Asymptomatic and few hospitalizations
The study also confirms that 47% of the covid-infected children studied (506) are asymptomatic. Among those with symptoms, 70% suffered from fever and 37% from a cough. Headache (24%), fatigue (24%) and diarrhoea (16%) were the other most frequent symptoms. "Almost half of the infected children are asymptomatic, and it has been observed that the number of children requiring hospital admission for covid is still very low", says Dr. Antoni Soriano, from the Infectious Pathology and Immunodeficiency Unit of Pediatrics and researcher of the Infection in the Immunosuppressed Pediatric Patient research group of VHIR.

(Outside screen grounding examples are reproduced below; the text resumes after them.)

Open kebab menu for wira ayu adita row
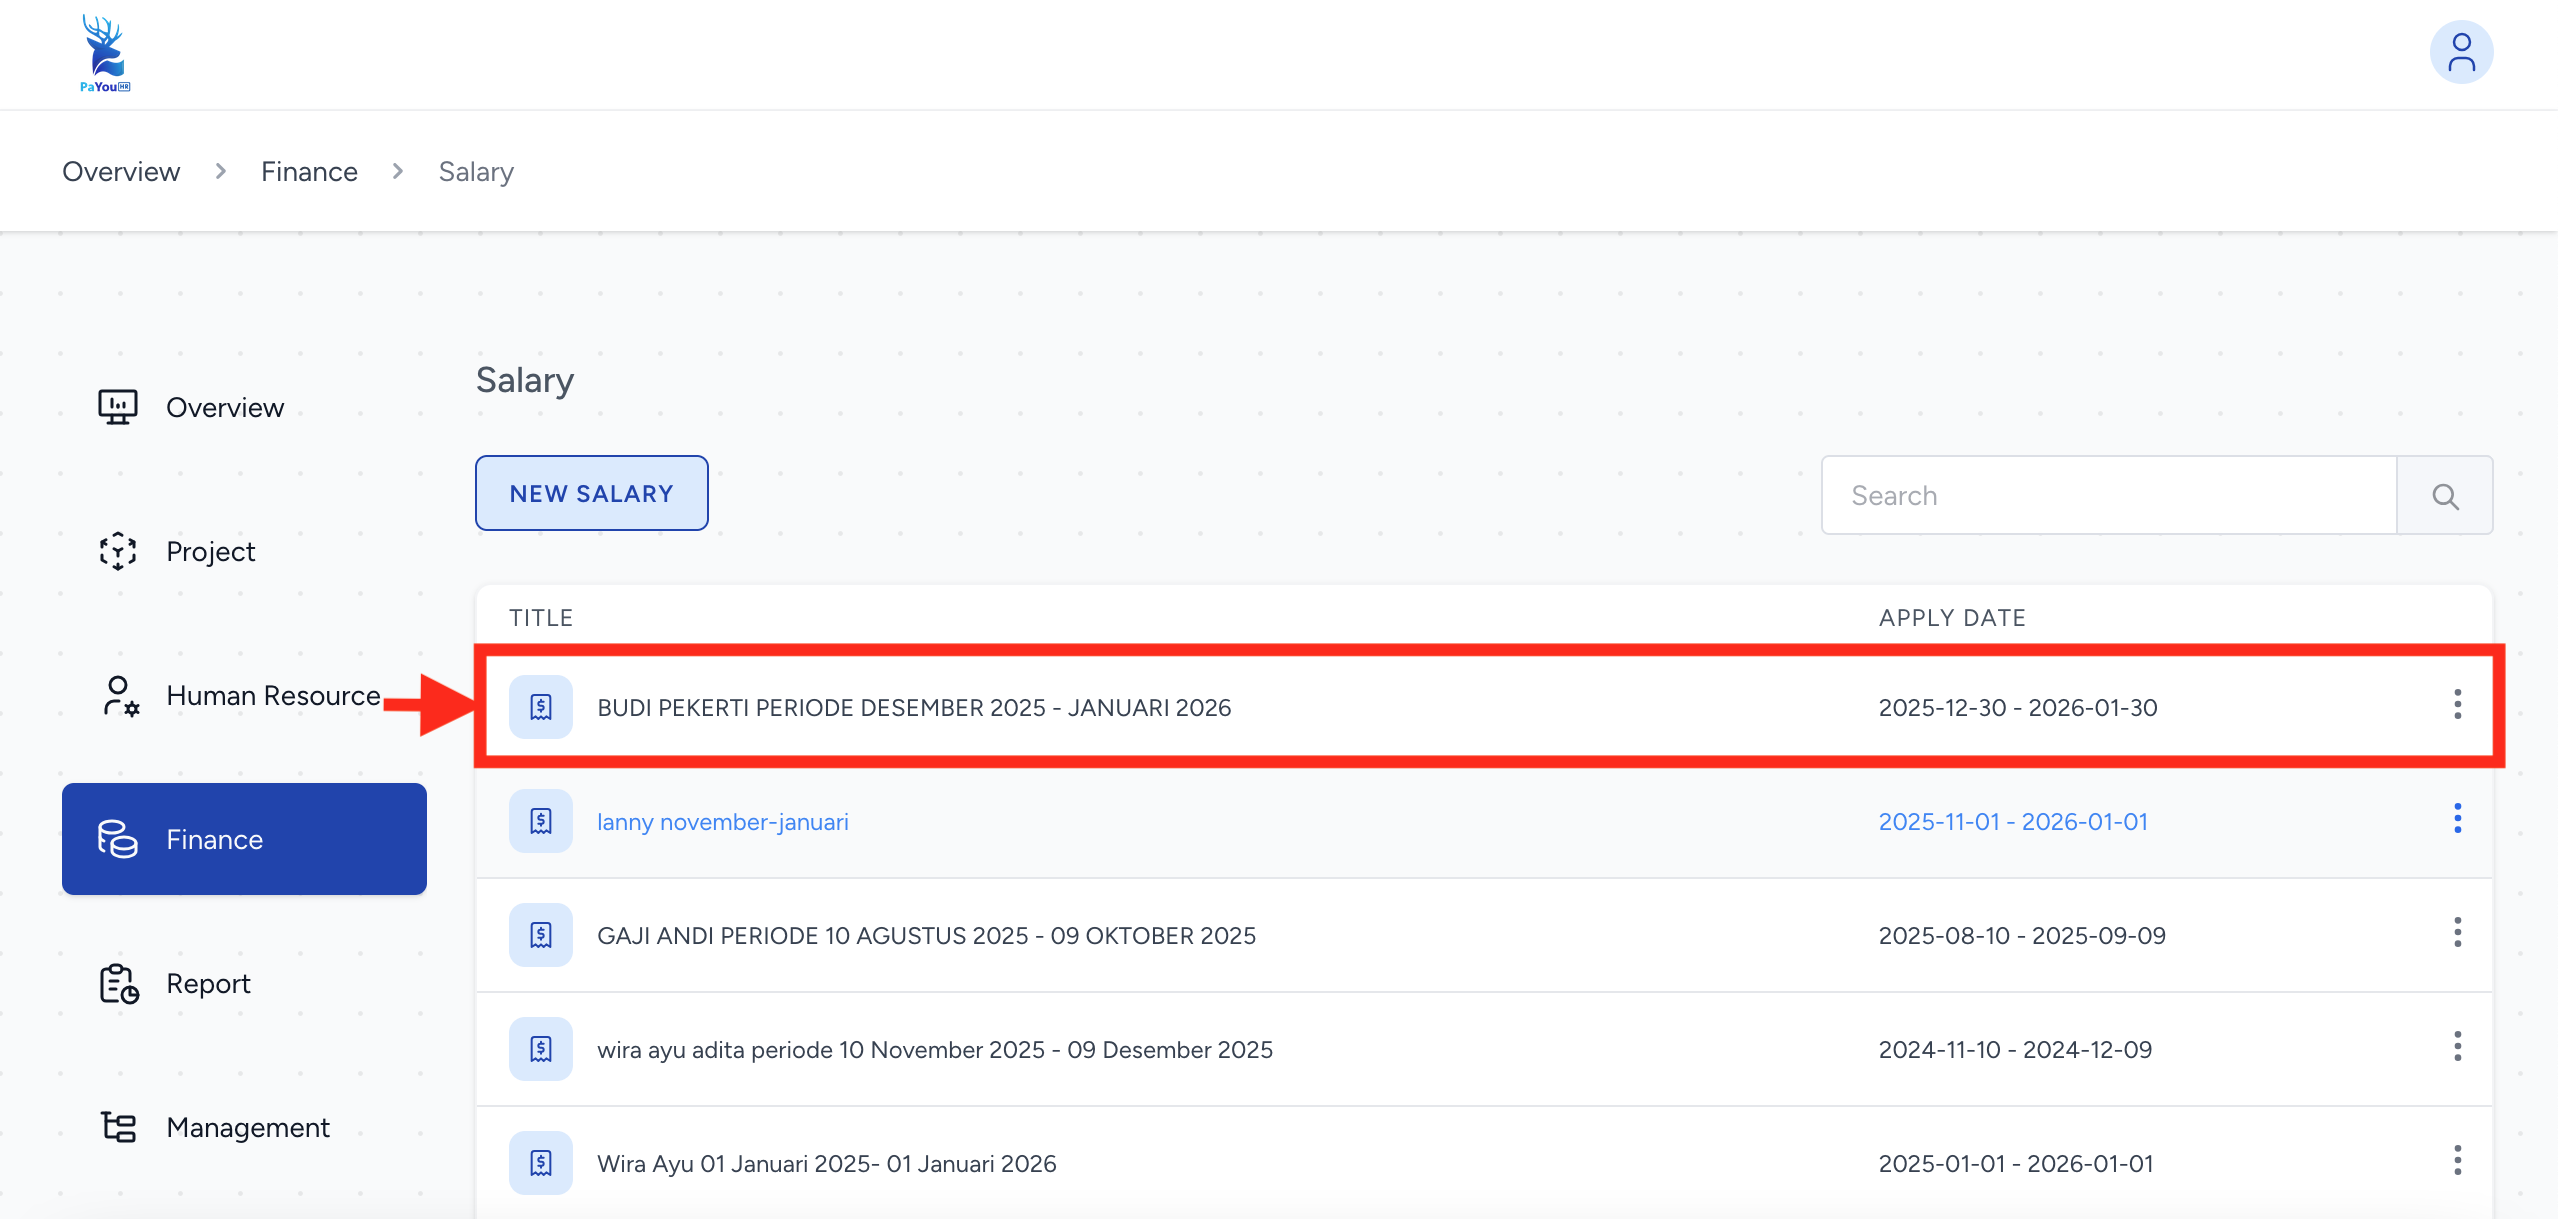 [x=2457, y=1047]
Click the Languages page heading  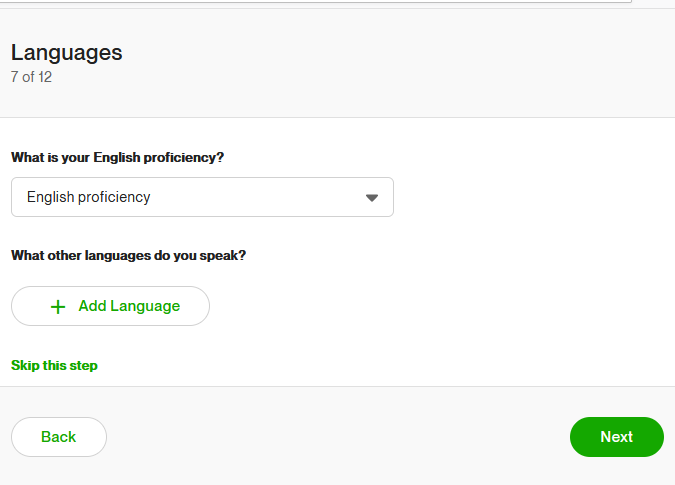[x=67, y=53]
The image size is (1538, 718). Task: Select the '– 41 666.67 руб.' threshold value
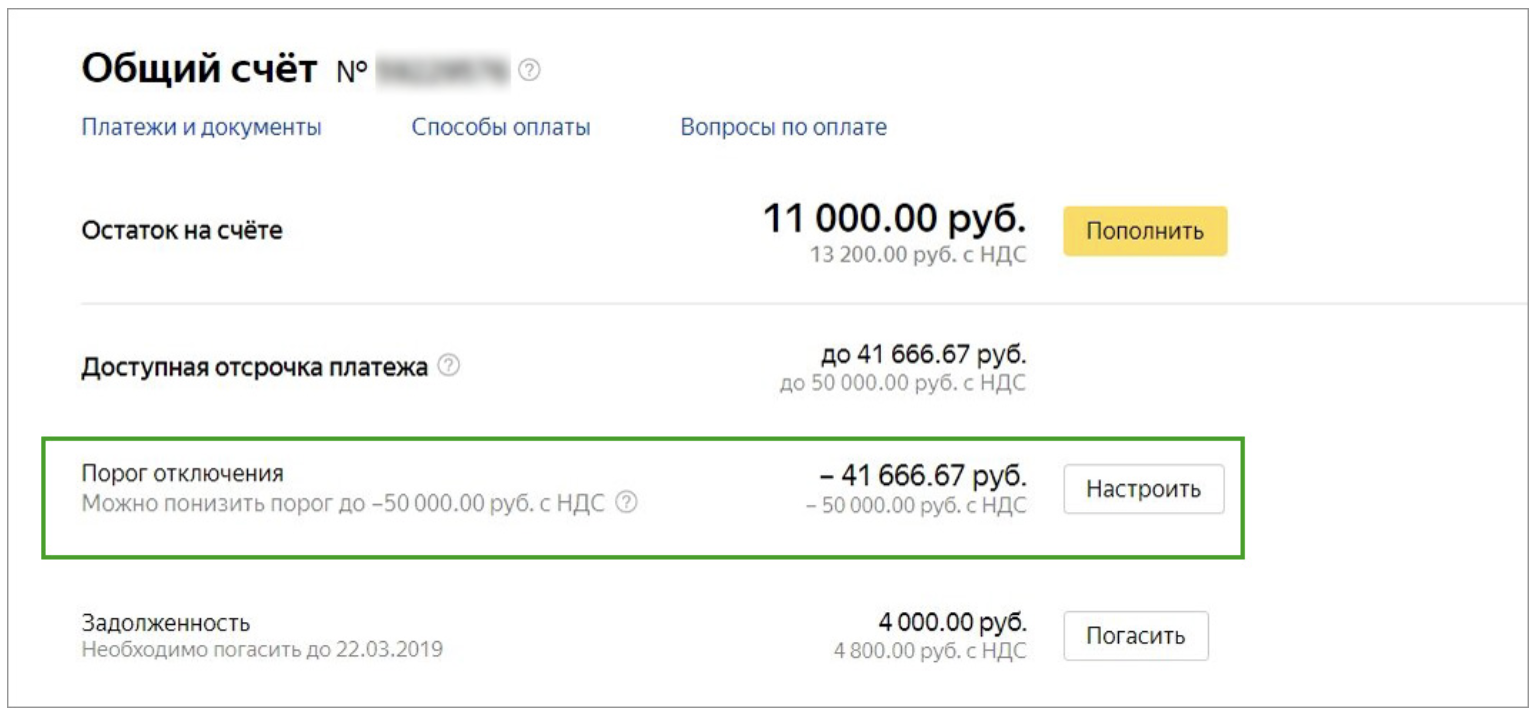(920, 474)
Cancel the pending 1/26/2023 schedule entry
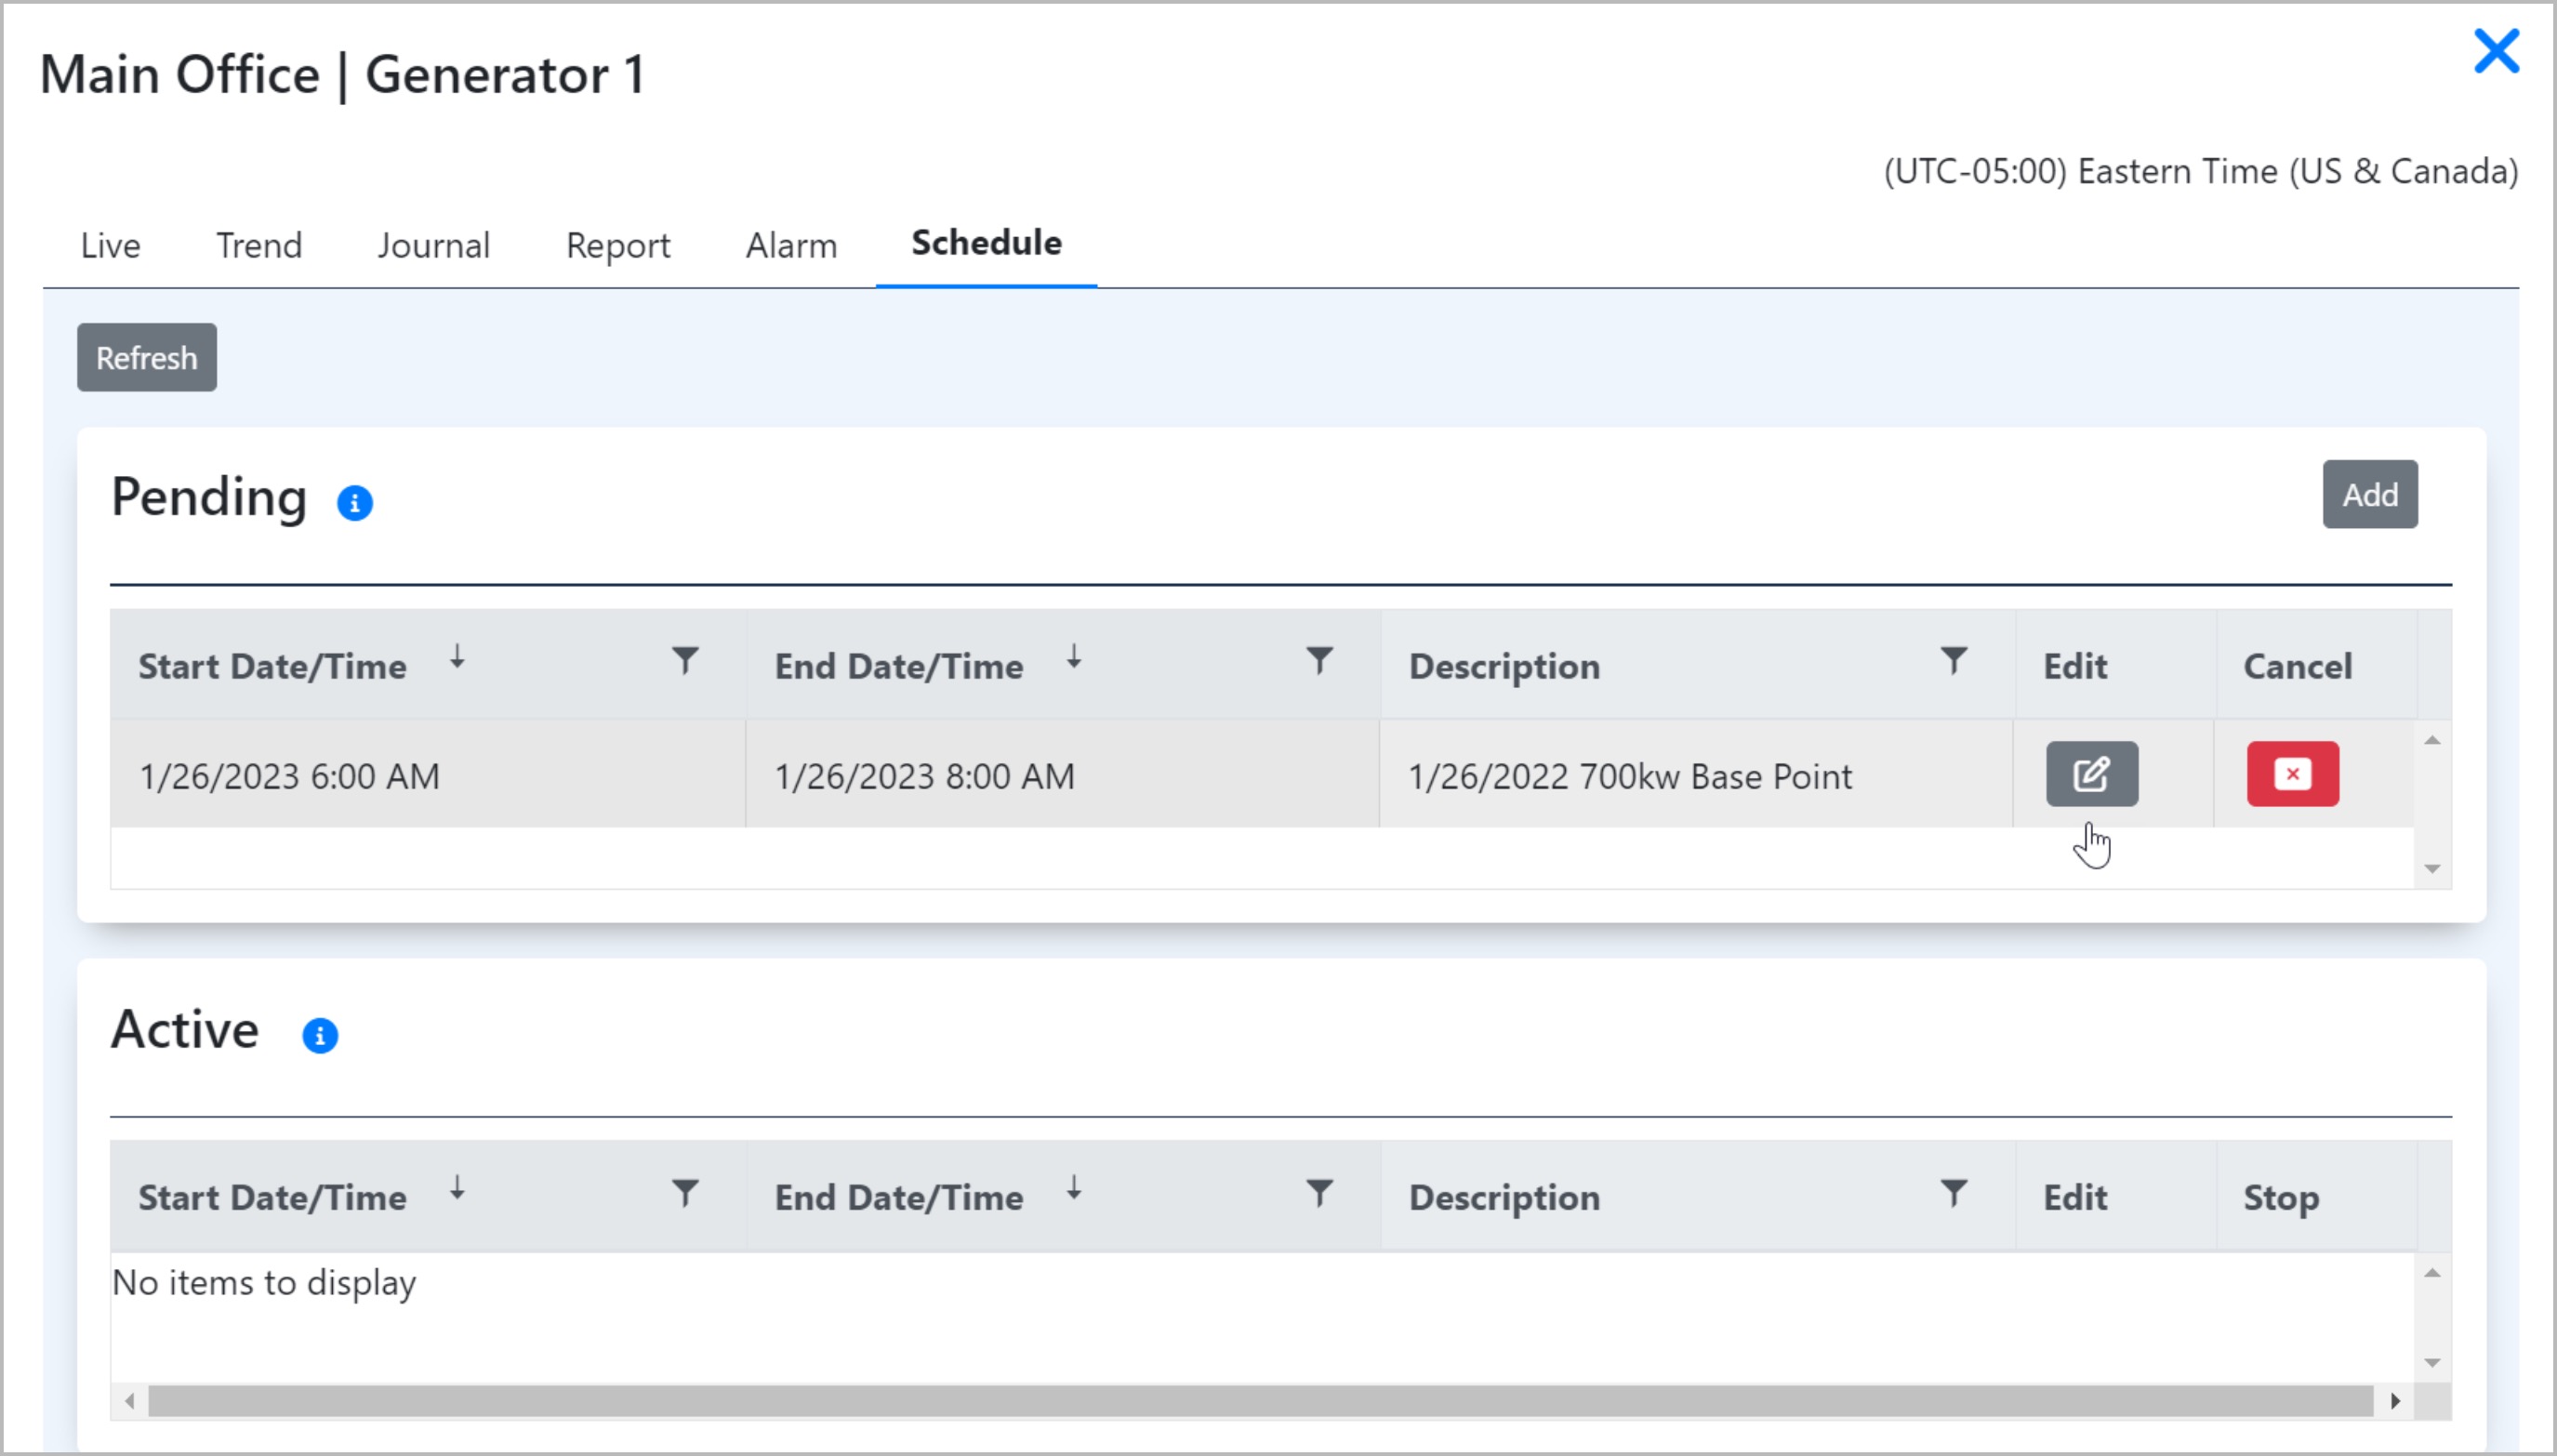2557x1456 pixels. 2292,774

Only 2.5% of the pediatric patients (27 of a sample of 1,072) required hospitalization from July 1st to October 31st, while in the retrospective study (from March 1st to May 31st) this went up to 19%, with an average age of 12 years old. At the presentation of the first part of the study in August, the researchers stated that most admissions were made on a precautionary principle, in the face of any suspected respiratory disease.
Infants and very young children are classically considered higher risk patients from the outset, while the rest are only considered a risk group if they have severe congenital heart disease or severe pneumopathy, excluding asthma. A total of118 children (11%) had comorbidities or other previous illnesses, despite these illnesses have not increased the risk of admission.
Of the 1,081 children diagnosed with covid between July 1st and October 31st, 99.2% made a full recovery. Only five had sequels, and no deaths were recorded. From now on, researchers will focus on trying to explain why some children infect other children and infect adults, but others do not transmit the virus.